Byondis announced positive topline results from the Phase III TULIP study, which compared the efficacy and safety of the company’s antibody-drug conjugate (ADC) [vic-]trastuzumab duocarmazine (SYD985) to physician’s choice treatment in patients with pretreated HER2-positive unresectable locally advanced or metastatic breast cancer. The study met the primary endpoint, confirming that ADC [Vic-]Trastuzumab Duocarmazine (SYD985) is superior to Physician’s Choice in delaying disease progression.
The multi-center, open-label, randomized clinical trial enrolled 436 female patients aged 18 and over, at 83 sites across the United States, Canada, Europe and Singapore. To qualify, patients had either: (1) progression during or after at least two HER2-targeting treatment regimens for locally advanced or metastatic disease; or (2) progression during or after ado-trastuzumab emtansine treatment. Patients were randomly assigned (2:1) to receive SYD985 or physician’s choice treatment until disease progression or unacceptable toxicity. The trial met its primary endpoint of progression-free survival (PFS), demonstrating a statistically significant improvement over physician’s choice. PFS is defined as the time from the date of randomization to the date of first documented disease progression or death due to any cause, whichever occurred earlier. The study also demonstrated preliminary supportive overall survival (OS) results.
Detailed results from TULIP will be published at future scientific conferences. Byondis intends to complete a biological license application (BLA) and submit it before the end of 2021.
About ADC [Vic-]Trastuzumab Duocarmazine (SYD985)

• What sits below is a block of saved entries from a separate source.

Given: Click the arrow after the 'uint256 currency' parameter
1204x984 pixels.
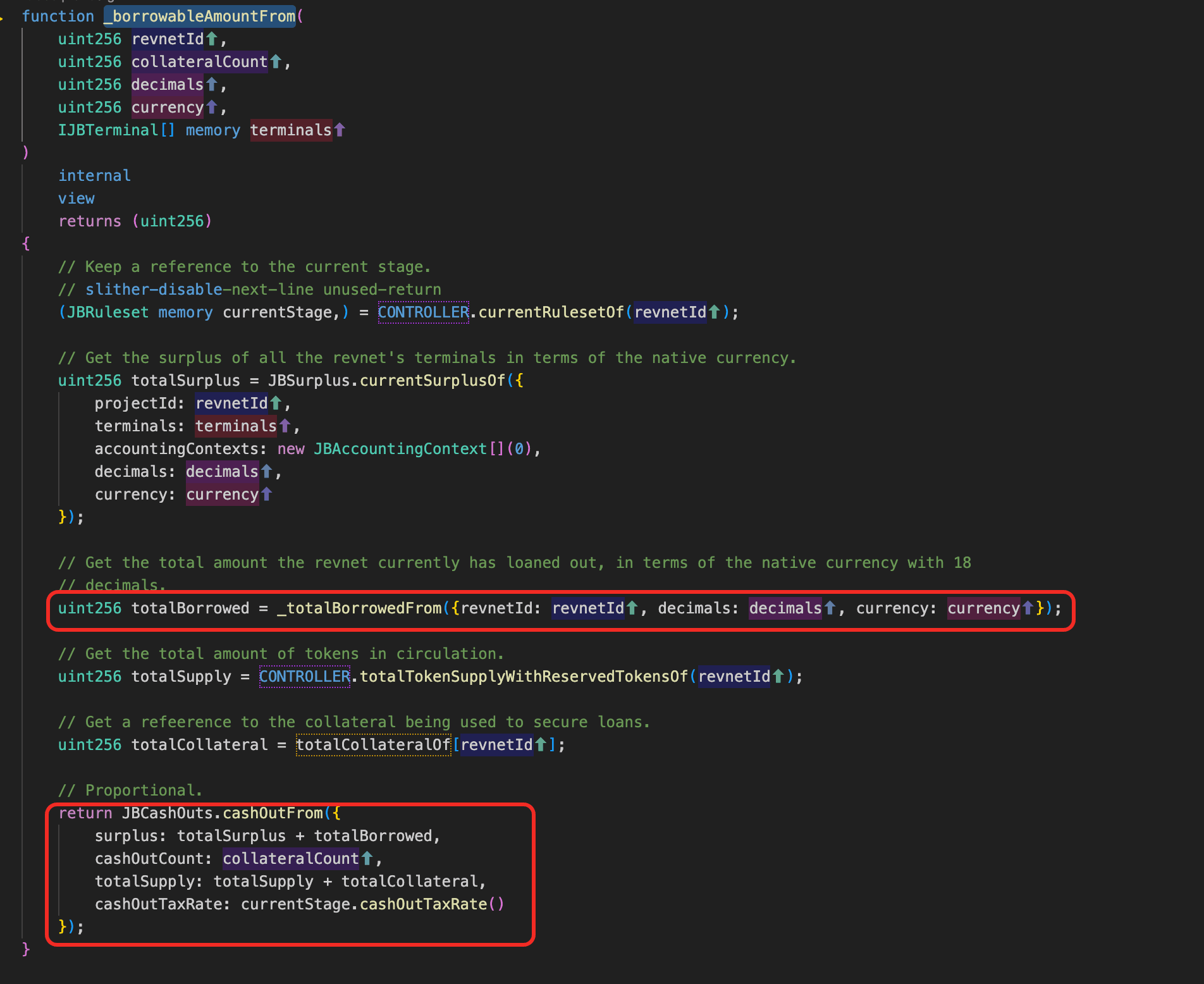Looking at the screenshot, I should (212, 108).
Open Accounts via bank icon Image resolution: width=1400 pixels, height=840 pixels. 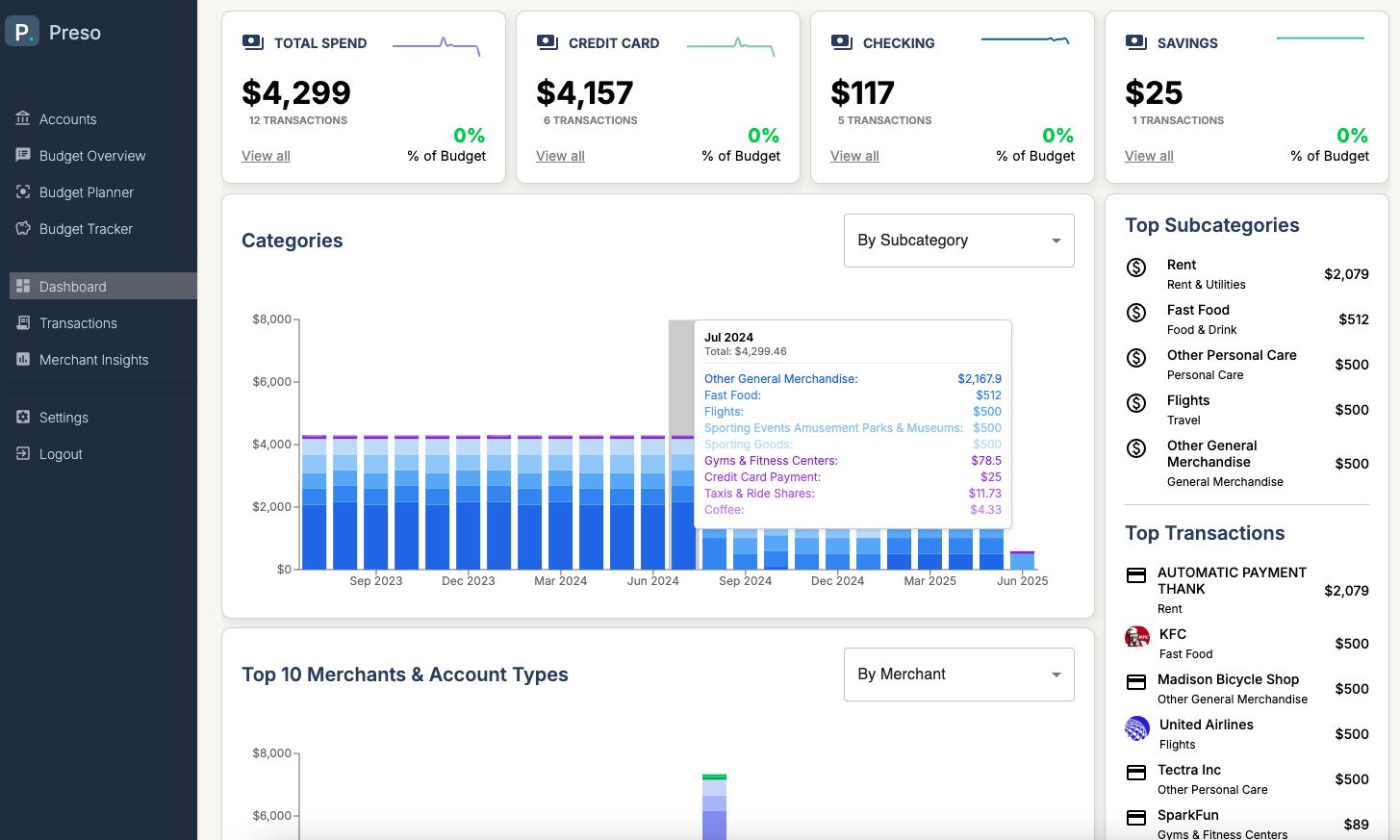tap(23, 118)
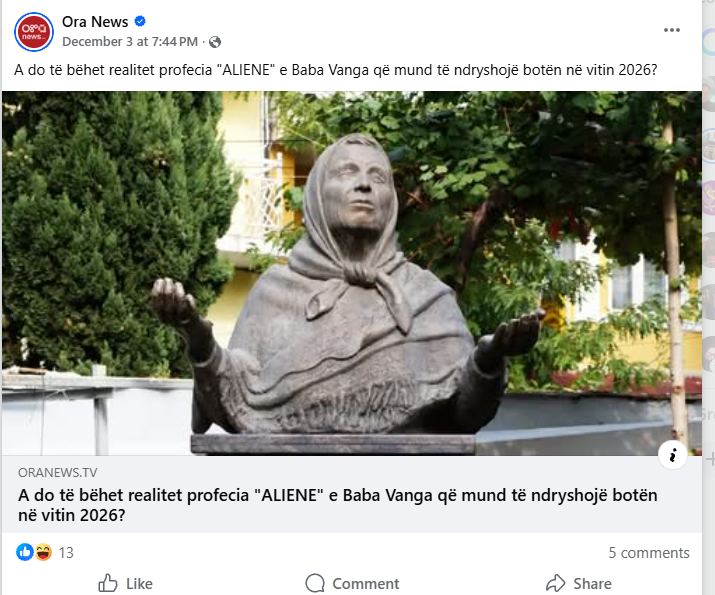Click the Ora News page name
This screenshot has height=595, width=715.
[x=95, y=21]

ADC [Vic-]Trastuzumab Duocarmazine (SYD985) is an antibody drug conjugate and incorporates Byondis’ distinctive, proprietary duocarmazine linker-drug (LD) technology ByonZine. The ADC [vic-]trastuzumab duocarmazine is comprised of the monoclonal antibody trastuzumab and a cleavable linker-drug called valine-citrulline-seco-DUocarmycin-hydroxyBenzamide-Azaindole (vc-seco-DUBA). The antibody part of [vic-]trastuzumab duocarmazine binds to HER2 on the surface of the cancer cell and the ADC is internalized by the cell. After proteolytic cleavage of the linker, the inactive cytotoxin is activated and DNA damage is induced, resulting in tumor cell death.
SYD985 was granted fast track designation by the U.S. Food & Drug Administration in January 2018 for last-line HER2-positive MBC.
About HER2 Breast cancer
In HER2-positive breast cancer, an overexpression of the human epidermal growth factor receptor 2 (HER2) protein causes out-of-control reproduction of breast cells. Research has shown that women with HER2-positive breast cancer have a more aggressive disease, greater likelihood of recurrence and poorer prognosis, compared to women with HER2-negative breast cancer. About 20 percent of all breast cancers are HER2-positive, with younger women being the most affected. Treatment of HER2-positive breast cancer generally consists of surgery, radiation, chemotherapy and targeted treatments.